Effect of position and positive pressure ventilation on functional residual capacity in morbidly obese patients: a randomized trial.

Can J Anaesth

Department of Anesthesiology, Institut Universitaire de Cardiologie et de Pneumologie de Québec, Université Laval, 2725, Chemin Sainte-Foy, Québec City, QC, G1V 4G5, Canada.

Published: May 2018

Purpose: In morbidly obese patients, the position and ventilation strategy used during pre-oxygenation influence the safe non-hypoxic apnea time and the functional residual capacity (FRC). In awake morbidly obese volunteers, we hypothesized that the FRC would be higher after a five-minute period of positive pressure ventilation compared with spontaneous ventilation at zero inspiratory pressure.

Methods: Using a prospective crossover randomized trial design, obese subjects underwent, in a randomized order, a combination of one of three positions, supine (S), beach chair (BC), and reverse Trendelenburg (RT), and one of two ventilation strategies, spontaneous ventilation at zero inspiratory pressure (ZEEP-SV) or with positive pressure (PP-SV) set to an inspiratory pressure of 8 cmHO, positive end-expiratory pressure of 10 cmHO, and fraction of inspired oxygen of 0.21.

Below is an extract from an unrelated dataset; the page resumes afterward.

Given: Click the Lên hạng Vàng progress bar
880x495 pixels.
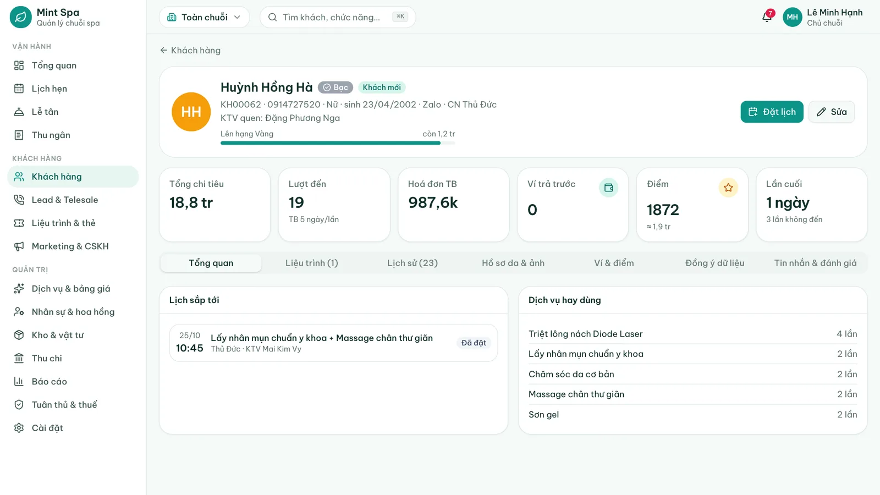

Results: Seventeen obese volunteers with a mean (standard deviation; SD) body mass index of 50 (8) kg·m were included. Mean (SD) FRC in the three positions (S, BC, RT) was significantly higher using PP-SV compared with ZEEP-SV [2571 (477) vs 2215 (481) mL, respectively; mean difference, 356; 95% confidence interval (CI), 209 to 502; P < 0.001]. Mean (SD) FRC was significantly higher in the RT compared with BC position [2483 (521) vs 2338 (469) mL, respectively; mean difference, 145; 95% CI, 31 to 404; P = 0.01], while there was no difference between S and BC [2359 (519) mL vs 2338 (469) mL, respectively; mean difference, 21; 95% CI, -93 to 135; P = 0.89].

Conclusion: In awake morbidly obese volunteers, an increase in the FRC is observed when spontaneous ventilation at zero inspiratory pressure is switched to positive pressure. Compared with S positioning, the BC position had no measurable impact on the FRC. The RT position resulted in an optimal FRC.

Trial Registration: clinicaltrials.gov (NCT02121808). Registered 24 April 2014.